Raw items:
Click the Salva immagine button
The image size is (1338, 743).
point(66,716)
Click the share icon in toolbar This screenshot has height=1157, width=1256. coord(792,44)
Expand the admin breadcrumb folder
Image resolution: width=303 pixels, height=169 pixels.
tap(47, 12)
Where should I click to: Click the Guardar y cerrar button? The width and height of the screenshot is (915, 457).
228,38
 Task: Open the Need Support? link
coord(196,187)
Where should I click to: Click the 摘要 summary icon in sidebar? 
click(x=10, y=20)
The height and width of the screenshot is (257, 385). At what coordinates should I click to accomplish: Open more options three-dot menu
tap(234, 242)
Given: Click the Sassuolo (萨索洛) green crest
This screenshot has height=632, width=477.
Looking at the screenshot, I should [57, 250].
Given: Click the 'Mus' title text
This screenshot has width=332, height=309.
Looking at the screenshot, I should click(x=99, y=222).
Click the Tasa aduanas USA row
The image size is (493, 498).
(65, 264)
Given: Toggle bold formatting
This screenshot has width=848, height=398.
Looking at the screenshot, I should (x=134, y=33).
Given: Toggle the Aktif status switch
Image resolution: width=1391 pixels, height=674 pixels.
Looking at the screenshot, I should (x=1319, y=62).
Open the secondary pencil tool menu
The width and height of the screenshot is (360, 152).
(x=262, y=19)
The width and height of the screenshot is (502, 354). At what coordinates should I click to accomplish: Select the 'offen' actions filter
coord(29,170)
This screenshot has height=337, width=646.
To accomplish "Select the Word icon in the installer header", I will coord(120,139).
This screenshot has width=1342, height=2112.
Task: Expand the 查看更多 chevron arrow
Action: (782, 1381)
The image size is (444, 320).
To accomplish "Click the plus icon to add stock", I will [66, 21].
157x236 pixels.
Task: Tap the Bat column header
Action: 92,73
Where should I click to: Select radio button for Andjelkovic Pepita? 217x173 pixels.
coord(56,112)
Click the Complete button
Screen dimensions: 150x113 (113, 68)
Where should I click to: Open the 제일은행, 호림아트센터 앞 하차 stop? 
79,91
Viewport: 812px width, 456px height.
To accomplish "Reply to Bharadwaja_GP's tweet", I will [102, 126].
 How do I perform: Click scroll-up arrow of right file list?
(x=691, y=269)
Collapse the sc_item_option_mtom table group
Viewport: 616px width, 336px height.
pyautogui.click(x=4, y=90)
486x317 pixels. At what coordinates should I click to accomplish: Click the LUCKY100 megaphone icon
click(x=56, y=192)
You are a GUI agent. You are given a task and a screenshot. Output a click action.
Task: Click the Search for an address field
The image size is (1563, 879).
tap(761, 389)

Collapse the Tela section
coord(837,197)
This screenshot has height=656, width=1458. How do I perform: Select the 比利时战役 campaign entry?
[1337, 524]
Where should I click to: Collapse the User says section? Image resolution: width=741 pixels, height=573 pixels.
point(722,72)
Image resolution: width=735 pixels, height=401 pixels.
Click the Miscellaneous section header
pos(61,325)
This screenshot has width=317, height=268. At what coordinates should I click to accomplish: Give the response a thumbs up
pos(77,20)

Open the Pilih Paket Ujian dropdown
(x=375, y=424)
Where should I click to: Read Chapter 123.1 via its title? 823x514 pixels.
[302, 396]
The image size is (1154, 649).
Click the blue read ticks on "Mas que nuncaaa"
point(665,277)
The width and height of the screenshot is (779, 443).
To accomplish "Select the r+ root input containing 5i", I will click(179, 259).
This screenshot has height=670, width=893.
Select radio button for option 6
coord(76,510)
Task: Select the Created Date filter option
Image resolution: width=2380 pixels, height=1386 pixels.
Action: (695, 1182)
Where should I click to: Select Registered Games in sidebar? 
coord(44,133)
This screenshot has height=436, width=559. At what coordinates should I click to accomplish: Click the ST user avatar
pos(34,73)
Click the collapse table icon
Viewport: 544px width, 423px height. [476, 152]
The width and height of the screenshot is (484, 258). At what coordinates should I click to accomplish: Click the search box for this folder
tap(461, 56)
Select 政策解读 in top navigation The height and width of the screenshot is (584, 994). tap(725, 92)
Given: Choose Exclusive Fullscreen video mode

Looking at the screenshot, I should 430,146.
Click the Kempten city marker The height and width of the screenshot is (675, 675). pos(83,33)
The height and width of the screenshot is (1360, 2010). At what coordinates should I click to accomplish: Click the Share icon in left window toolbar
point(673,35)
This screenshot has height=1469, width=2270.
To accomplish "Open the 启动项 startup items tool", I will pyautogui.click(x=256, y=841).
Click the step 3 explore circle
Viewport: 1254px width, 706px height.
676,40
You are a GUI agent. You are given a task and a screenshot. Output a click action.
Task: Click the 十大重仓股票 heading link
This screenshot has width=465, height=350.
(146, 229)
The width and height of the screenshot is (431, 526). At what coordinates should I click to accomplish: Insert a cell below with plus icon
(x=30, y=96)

SET EXERCISE:
Update the items above by replacing every "Where should I click to" with "Where do I click to", keeping everything else unchanged.

OUTPUT OF THE TASK:
Click the Salva immagine button
The image size is (1338, 743).
point(66,716)
Click the share icon in toolbar This screenshot has height=1157, width=1256. coord(792,44)
Expand the admin breadcrumb folder
Image resolution: width=303 pixels, height=169 pixels.
tap(47, 12)
Where do I click to: Click the Guardar y cerrar button? The width and height of the screenshot is (915, 457).
228,38
 Task: Open the Need Support? link
coord(196,187)
Where do I click to: Click the 摘要 summary icon in sidebar? 
click(x=10, y=20)
The height and width of the screenshot is (257, 385). At what coordinates should I click to accomplish: Open more options three-dot menu
tap(234, 242)
Given: Click the Sassuolo (萨索洛) green crest
This screenshot has height=632, width=477.
Looking at the screenshot, I should [57, 250].
Given: Click the 'Mus' title text
This screenshot has width=332, height=309.
Looking at the screenshot, I should click(x=99, y=222).
Click the Tasa aduanas USA row
The image size is (493, 498).
(65, 264)
Given: Toggle bold formatting
This screenshot has width=848, height=398.
Looking at the screenshot, I should (x=134, y=33).
Given: Toggle the Aktif status switch
Image resolution: width=1391 pixels, height=674 pixels.
Looking at the screenshot, I should (x=1319, y=62).
Open the secondary pencil tool menu
The width and height of the screenshot is (360, 152).
(x=262, y=19)
The width and height of the screenshot is (502, 354). At what coordinates should I click to accomplish: Select the 'offen' actions filter
coord(29,170)
This screenshot has height=337, width=646.
To accomplish "Select the Word icon in the installer header", I will coord(120,139).
This screenshot has width=1342, height=2112.
Task: Expand the 查看更多 chevron arrow
Action: (782, 1381)
The image size is (444, 320).
To accomplish "Click the plus icon to add stock", I will [66, 21].
157x236 pixels.
Task: Tap the Bat column header
Action: 92,73
Where do I click to: Select radio button for Andjelkovic Pepita? 217x173 pixels.
coord(56,112)
Click the Complete button
Screen dimensions: 150x113 (113, 68)
Where do I click to: Open the 제일은행, 호림아트센터 앞 하차 stop? 
79,91
Viewport: 812px width, 456px height.
To accomplish "Reply to Bharadwaja_GP's tweet", I will [102, 126].
 How do I perform: Click scroll-up arrow of right file list?
(x=691, y=269)
Collapse the sc_item_option_mtom table group
Viewport: 616px width, 336px height.
pyautogui.click(x=4, y=90)
486x317 pixels. At what coordinates should I click to accomplish: Click the LUCKY100 megaphone icon
click(x=56, y=192)
You are a GUI agent. You are given a task and a screenshot. Output a click action.
Task: Click the Search for an address field
The image size is (1563, 879).
tap(761, 389)

Collapse the Tela section
coord(837,197)
This screenshot has height=656, width=1458. How do I perform: Select the 比利时战役 campaign entry?
[1337, 524]
Where do I click to: Collapse the User says section? Image resolution: width=741 pixels, height=573 pixels.
point(722,72)
Image resolution: width=735 pixels, height=401 pixels.
Click the Miscellaneous section header
pos(61,325)
This screenshot has width=317, height=268. At what coordinates should I click to accomplish: Give the response a thumbs up
pos(77,20)

Open the Pilih Paket Ujian dropdown
(x=375, y=424)
Where do I click to: Read Chapter 123.1 via its title? 823x514 pixels.
[302, 396]
The image size is (1154, 649).
Click the blue read ticks on "Mas que nuncaaa"
point(665,277)
The width and height of the screenshot is (779, 443).
To accomplish "Select the r+ root input containing 5i", I will click(179, 259).
This screenshot has height=670, width=893.
Select radio button for option 6
coord(76,510)
Task: Select the Created Date filter option
Image resolution: width=2380 pixels, height=1386 pixels.
Action: (695, 1182)
Where do I click to: Select Registered Games in sidebar? 
coord(44,133)
This screenshot has height=436, width=559. At what coordinates should I click to accomplish: Click the ST user avatar
pos(34,73)
Click the collapse table icon
Viewport: 544px width, 423px height. [476, 152]
The width and height of the screenshot is (484, 258). At what coordinates should I click to accomplish: Click the search box for this folder
tap(461, 56)
Select 政策解读 in top navigation The height and width of the screenshot is (584, 994). tap(725, 92)
Given: Choose Exclusive Fullscreen video mode

Looking at the screenshot, I should 430,146.
Click the Kempten city marker The height and width of the screenshot is (675, 675). pos(83,33)
The height and width of the screenshot is (1360, 2010). At what coordinates should I click to accomplish: Click the Share icon in left window toolbar
point(673,35)
This screenshot has height=1469, width=2270.
To accomplish "Open the 启动项 startup items tool", I will pyautogui.click(x=256, y=841).
Click the step 3 explore circle
Viewport: 1254px width, 706px height.
676,40
You are a GUI agent. You are given a task and a screenshot. Output a click action.
Task: Click the 十大重仓股票 heading link
This screenshot has width=465, height=350.
(146, 229)
The width and height of the screenshot is (431, 526). At what coordinates should I click to accomplish: Insert a cell below with plus icon
(x=30, y=96)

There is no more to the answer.